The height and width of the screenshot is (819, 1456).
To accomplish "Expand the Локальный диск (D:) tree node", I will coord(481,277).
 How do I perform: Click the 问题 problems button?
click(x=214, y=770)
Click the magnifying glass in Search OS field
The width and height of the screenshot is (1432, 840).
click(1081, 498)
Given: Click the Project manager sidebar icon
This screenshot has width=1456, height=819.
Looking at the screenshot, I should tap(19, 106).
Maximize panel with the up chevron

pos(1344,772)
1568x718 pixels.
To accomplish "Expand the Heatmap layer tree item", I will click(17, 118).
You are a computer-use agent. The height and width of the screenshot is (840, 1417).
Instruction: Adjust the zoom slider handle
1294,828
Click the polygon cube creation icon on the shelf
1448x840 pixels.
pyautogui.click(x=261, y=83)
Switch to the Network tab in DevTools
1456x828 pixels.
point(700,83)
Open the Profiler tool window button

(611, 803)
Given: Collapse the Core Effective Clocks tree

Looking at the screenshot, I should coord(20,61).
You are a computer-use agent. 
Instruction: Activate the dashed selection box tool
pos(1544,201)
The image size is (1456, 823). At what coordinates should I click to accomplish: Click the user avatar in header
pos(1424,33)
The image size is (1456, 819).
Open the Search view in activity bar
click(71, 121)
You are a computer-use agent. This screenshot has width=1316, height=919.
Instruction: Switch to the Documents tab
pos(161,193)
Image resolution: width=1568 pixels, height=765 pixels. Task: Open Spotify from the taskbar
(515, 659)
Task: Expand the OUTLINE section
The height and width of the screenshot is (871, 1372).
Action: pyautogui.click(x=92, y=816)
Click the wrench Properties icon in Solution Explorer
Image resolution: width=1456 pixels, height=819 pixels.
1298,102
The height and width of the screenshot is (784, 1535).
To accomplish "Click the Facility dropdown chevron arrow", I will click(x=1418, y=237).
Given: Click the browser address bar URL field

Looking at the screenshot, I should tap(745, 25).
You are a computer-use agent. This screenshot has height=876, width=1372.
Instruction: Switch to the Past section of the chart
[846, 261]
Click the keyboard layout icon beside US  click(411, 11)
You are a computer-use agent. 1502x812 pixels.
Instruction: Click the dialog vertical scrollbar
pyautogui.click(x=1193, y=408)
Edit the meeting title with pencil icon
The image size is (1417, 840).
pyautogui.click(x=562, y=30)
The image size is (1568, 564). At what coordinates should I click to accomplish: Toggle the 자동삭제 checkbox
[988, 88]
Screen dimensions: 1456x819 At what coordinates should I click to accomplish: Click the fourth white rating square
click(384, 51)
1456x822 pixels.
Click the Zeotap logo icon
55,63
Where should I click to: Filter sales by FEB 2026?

▶ [EXERCISE AIM]
Each line in the listing either holds the word "agent" or does not. Report how many do, as a bare number.

▶ [OUTPUT FOR THIS TASK]
5